• Radiological and Clinical Features of Sarcomatoid Hepatocellular Carcinoma in 11 Cases

    J Comput Assist Tomogr 2008;32:745-749

    Hye Ryoung Koo, MD, Mi-Suk Park, MD, Myeong-Jin Kim, MD, Joon Suk Lim, MD, Jeong-Sik Yu, MD, Hur Jin, MD, and Ki Whang Kim, MD

    Objective: To evaluate the imaging and clinical findings of pathologically proven sarcomatoid hepatocellular carcinoma (HCC) in 11 cases.

    Methods: We retrospectively reviewed the imaging findings and clinical features of 11 patients with pathologically proven sarcoma¬toid HCC at 2 university-based tertiary institutions from July 1997 to June 2006.
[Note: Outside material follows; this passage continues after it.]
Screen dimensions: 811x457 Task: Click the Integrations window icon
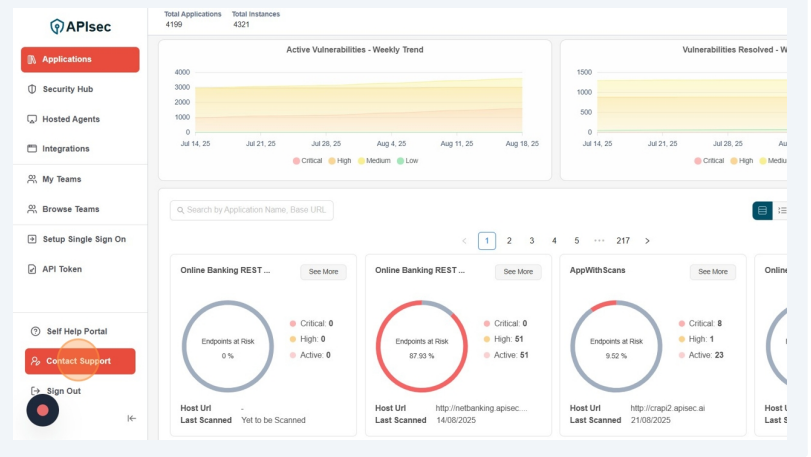point(32,149)

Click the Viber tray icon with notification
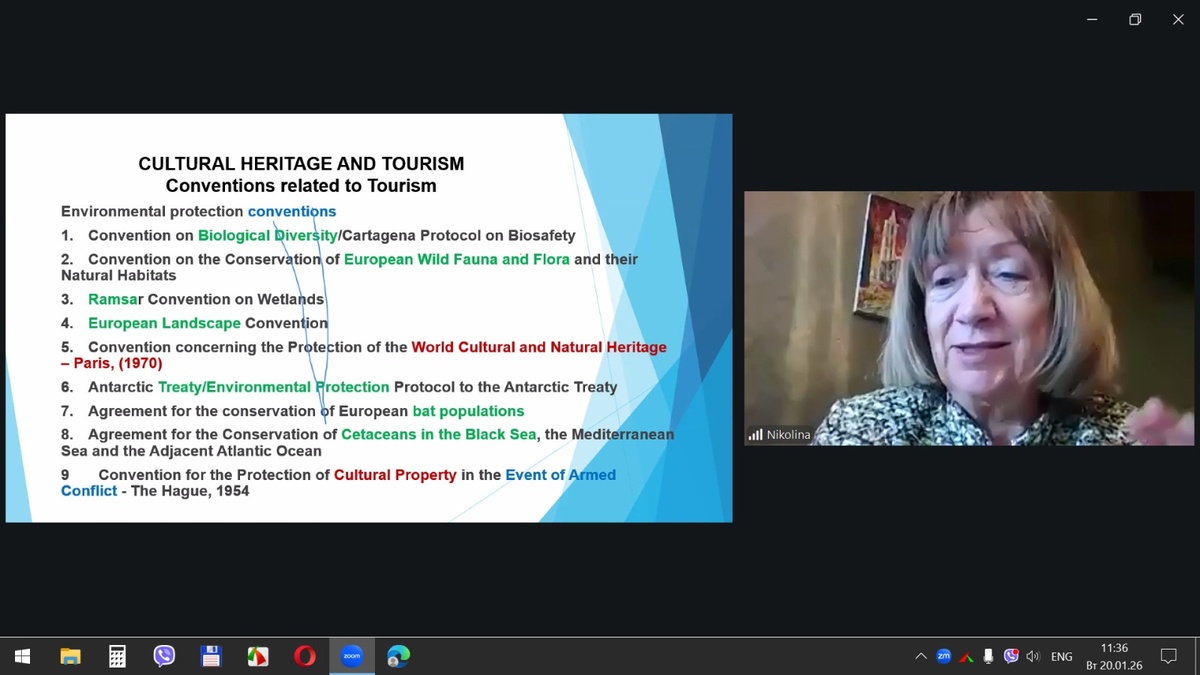1011,656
    Results: The most common gross morphologies of sarcomatoid HCC were massive expanding pattern (n = 6 [54%]) or multinodular confluent (n = 5 [46%]) with partial encapsulation (n = 9 [82%]). The most common enhancement pattern was peripheral enhancement with central necrosis (n = 8 [72%]) without a dominant dynamic pattern of enhancement. Six (54%) of 11 patients were positive for hepatitis B surface antigen or hepatitis C virus antibody. Only 1 patient (9%) had more than 500 ng/mL of preoperative serum a-fetoprotein.

    Conclusions: In a patient with low-level a-fetoprotein and no history of viral hepatitis, sarcomatoid HCC usually presents as a large mass with peripheral enhancement, central necrosis, variable enhancement of the solid portion with or without tumor capsule, and intrahepatic metastasis.